*** Opening of Input material ***

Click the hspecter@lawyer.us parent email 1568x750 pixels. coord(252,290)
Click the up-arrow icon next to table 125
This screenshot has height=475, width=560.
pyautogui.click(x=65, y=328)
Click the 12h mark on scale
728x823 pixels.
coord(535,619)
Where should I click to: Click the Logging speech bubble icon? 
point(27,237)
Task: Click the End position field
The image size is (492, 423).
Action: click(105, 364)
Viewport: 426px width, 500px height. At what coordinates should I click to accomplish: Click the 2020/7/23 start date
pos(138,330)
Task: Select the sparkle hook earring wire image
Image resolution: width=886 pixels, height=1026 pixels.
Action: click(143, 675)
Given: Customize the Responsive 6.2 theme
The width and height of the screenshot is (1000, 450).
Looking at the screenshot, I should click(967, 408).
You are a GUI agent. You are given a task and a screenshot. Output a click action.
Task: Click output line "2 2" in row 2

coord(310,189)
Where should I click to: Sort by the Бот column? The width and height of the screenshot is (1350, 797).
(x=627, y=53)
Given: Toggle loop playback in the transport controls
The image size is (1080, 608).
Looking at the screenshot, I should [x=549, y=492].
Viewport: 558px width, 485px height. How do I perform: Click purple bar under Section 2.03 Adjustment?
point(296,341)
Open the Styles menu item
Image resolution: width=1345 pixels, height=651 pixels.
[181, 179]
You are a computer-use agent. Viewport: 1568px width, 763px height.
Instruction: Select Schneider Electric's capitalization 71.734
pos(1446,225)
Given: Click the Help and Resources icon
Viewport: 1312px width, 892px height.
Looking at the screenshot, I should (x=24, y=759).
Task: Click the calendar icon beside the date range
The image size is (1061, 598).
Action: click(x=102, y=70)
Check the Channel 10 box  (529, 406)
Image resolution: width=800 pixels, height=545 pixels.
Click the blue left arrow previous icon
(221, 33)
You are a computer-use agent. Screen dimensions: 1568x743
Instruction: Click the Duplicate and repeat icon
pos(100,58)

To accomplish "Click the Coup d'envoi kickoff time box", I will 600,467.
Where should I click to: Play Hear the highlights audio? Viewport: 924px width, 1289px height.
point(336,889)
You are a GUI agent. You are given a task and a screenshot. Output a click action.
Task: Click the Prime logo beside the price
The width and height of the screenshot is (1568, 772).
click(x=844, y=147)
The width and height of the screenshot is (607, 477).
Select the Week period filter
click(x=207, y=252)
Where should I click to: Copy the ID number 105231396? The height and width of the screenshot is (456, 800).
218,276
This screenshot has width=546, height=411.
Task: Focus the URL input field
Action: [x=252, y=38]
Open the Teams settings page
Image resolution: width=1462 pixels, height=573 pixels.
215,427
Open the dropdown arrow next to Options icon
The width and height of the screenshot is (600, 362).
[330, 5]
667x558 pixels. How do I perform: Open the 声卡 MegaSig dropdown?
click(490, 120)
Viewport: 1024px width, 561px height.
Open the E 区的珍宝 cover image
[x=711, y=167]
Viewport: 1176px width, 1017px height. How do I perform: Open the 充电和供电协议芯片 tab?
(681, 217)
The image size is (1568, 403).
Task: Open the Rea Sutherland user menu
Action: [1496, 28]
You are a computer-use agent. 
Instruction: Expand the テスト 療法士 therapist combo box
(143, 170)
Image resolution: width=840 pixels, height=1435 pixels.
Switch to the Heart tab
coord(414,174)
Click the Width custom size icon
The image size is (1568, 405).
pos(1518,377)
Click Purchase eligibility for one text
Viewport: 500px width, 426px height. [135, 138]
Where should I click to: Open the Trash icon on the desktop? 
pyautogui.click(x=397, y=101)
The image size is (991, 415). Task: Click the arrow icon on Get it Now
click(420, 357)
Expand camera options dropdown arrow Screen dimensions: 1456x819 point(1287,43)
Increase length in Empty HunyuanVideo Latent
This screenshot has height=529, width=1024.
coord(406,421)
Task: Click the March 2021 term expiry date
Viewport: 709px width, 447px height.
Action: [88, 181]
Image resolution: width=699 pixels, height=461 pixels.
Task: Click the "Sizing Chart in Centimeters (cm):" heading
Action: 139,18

*** Close of Input material ***

## Work required
Wherever the string "beside" appears in the data above, copy the line it sits in.

## Response for this exercise
Task: Click the calendar icon beside the date range
Task: Click the Prime logo beside the price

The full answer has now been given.